Supplied text:
GeneticNAS: a novel self-evolving neural architecture for advanced ASD screening

Why faster autism checks matter

For many families, getting a clear answer about whether a child is on the autism spectrum can take years. Current evaluations depend on long, in-person sessions with highly trained specialists, which are scarce in many regions. This paper describes a new artificial intelligence system that learns, on its own, how best to read subtle patterns in children’s movements during standard autism assessments. The goal is not to replace clinicians, but to give them a fast, reliable screening tool that works even on modest computers.

Turning video of play into measurable patterns

The study builds on the Autism Diagnostic Observation Schedule (ADOS), a widely used, structured play-based evaluation. Instead of having experts score behaviors by hand, the researchers start with short videos of 160 children, half with autism and half typically developing. Computer vision software tracks 33 key points on the body—such as shoulders, elbows, and head position—frame by frame. From these traces, the team constructs rich, 2,048‑value descriptions of each moment, capturing how smoothly a child moves, how their gaze and posture shift, and how these patterns evolve over time. Careful quality checks ensure the measurements are stable over many sessions and balanced between autism and non-autism groups.

Letting the computer design its own brain

Rather than hand-crafting a neural network—the layered math structure behind much of modern AI—the authors let an automated process search for the best design. They use an approach inspired by evolution: a population of candidate networks is created, each with different types of layers and settings. Some layers simply transform the data; others add shortcut connections or compress and re-expand information to highlight important signals. The system evaluates how well each candidate distinguishes autism from typical development, then “breeds” the better ones, mixing and mutating their designs over ten generations until a strong architecture emerges.

Smarter use of computing power

A key innovation is that the search process is built to respect real-world hardware limits. Many similar methods need high-end graphics cards with 16 gigabytes or more of memory, which most clinics do not have. Here, the search is guided not only by accuracy but also by how much memory and time each model uses. Techniques like splitting training into smaller pieces and penalizing overly heavy designs allow the system to run in about 2.1 gigabytes of memory—a 76 percent reduction compared with earlier work—while still exploring millions of possible network layouts. The final model has only 2.8 million adjustable weights and can process a child’s data in roughly 15 milliseconds per sample.

Extracted material:
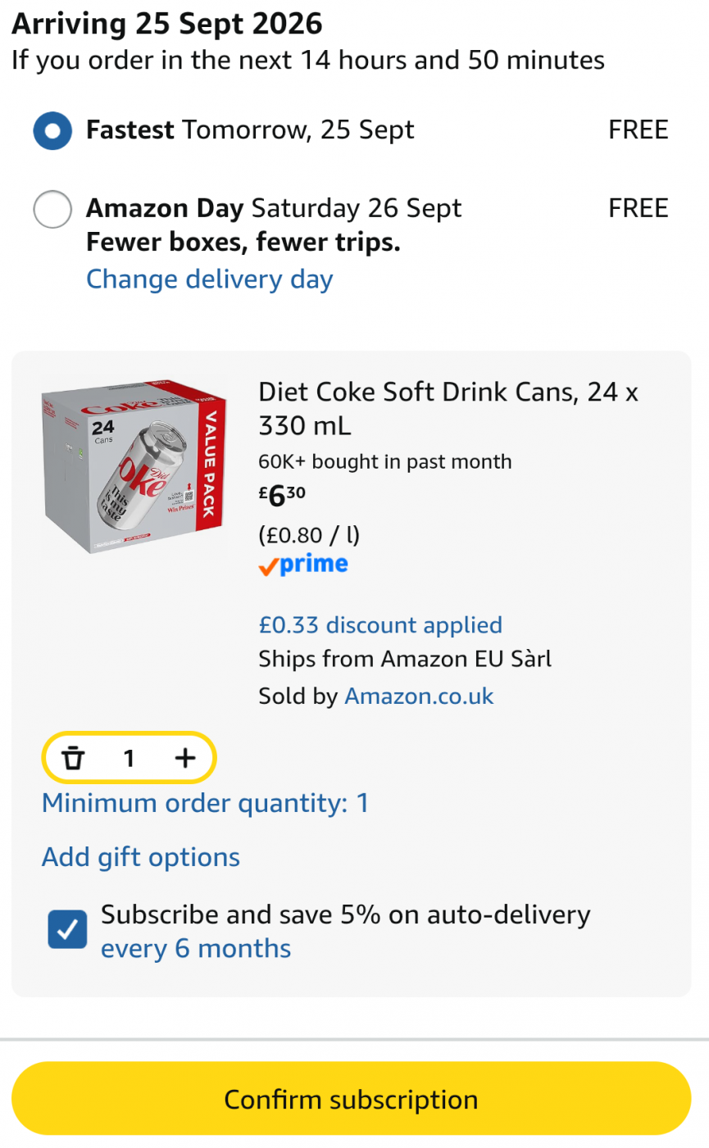
Task: Click the Fewer boxes, fewer trips text
Action: 243,243
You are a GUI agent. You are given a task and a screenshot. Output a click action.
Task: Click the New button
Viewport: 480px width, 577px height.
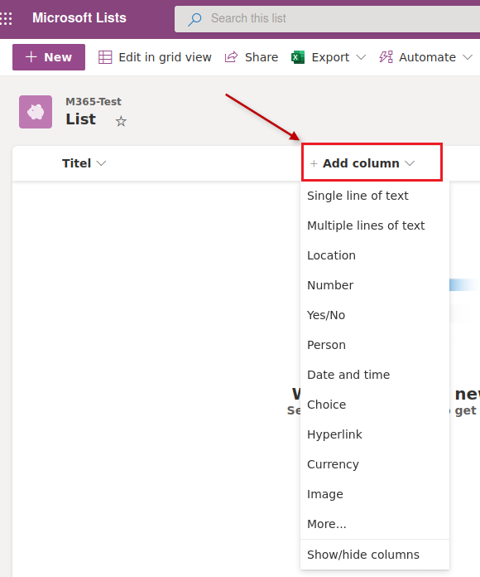click(x=49, y=57)
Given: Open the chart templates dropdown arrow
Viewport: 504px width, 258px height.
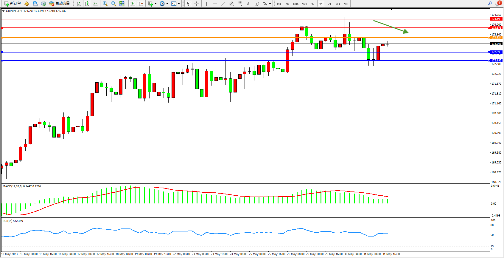Looking at the screenshot, I should 179,4.
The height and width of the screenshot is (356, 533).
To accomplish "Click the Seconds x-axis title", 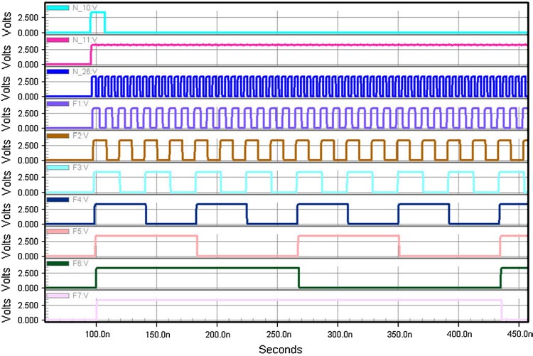I will 280,349.
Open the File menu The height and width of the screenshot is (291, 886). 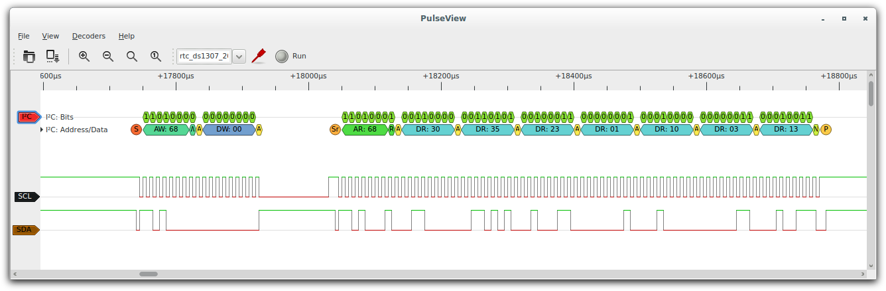coord(23,36)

Your tasks:
1. Reproduce the passage of the GeneticNAS article starting with "Why faster autism" and going on through "on modest computers.".
2. Answer these questions on the GeneticNAS article:
(a) How many children appear in the videos the researchers start with?
(b) How many key points on the body does the computer vision software track?
(c) In about how much memory can the system run?
3. Go on with the GeneticNAS article from the point where it stops.
The items are separate material and have no connection to the GeneticNAS article.

Responses by item number:
1.
Why faster autism checks matter

For many families, getting a clear answer about whether a child is on the autism spectrum can take years. Current evaluations depend on long, in-person sessions with highly trained specialists, which are scarce in many regions. This paper describes a new artificial intelligence system that learns, on its own, how best to read subtle patterns in children’s movements during standard autism assessments. The goal is not to replace clinicians, but to give them a fast, reliable screening tool that works even on modest computers.

2.
(a) 160 children, half with autism and half typically developing.
(b) 33 key points.
(c) About 2.1 gigabytes.

3.
How well the system can tell children apart

When tested on more than 1.3 million unseen examples, the chosen network correctly classified about 95 out of every 100 samples, a clear improvement over strong existing deep-learning baselines. An analysis of trade-offs between missed cases and false alarms showed a very high area under the ROC curve (0.986), meaning the model can be tuned for different clinical priorities without collapsing in performance. Importantly, its success rate was nearly identical for children with autism and for typically developing children, suggesting it is not skewed toward one group. Careful statistical tests and comparisons against simpler networks confirmed that using a mix of layer types and the evolution-inspired search were both crucial to this performance.

What this could mean for families and clinics

In plain terms, the study shows that it is possible to train a compact, fast AI system to spot movement and interaction patterns linked to autism, using realistic amounts of computing power. Such a tool could help flag at-risk children earlier in the diagnostic journey, especially in places where specialists are scarce, and could support clinicians by providing an objective second opinion. The authors stress that their work has limits—it has been tested only in controlled clinic settings with children from a single country, and it does not yet explain its decisions in human terms. Still, the results suggest that self-designed neural networks may become a practical part of future autism screening, helping shorten the long wait many families face before getting answers.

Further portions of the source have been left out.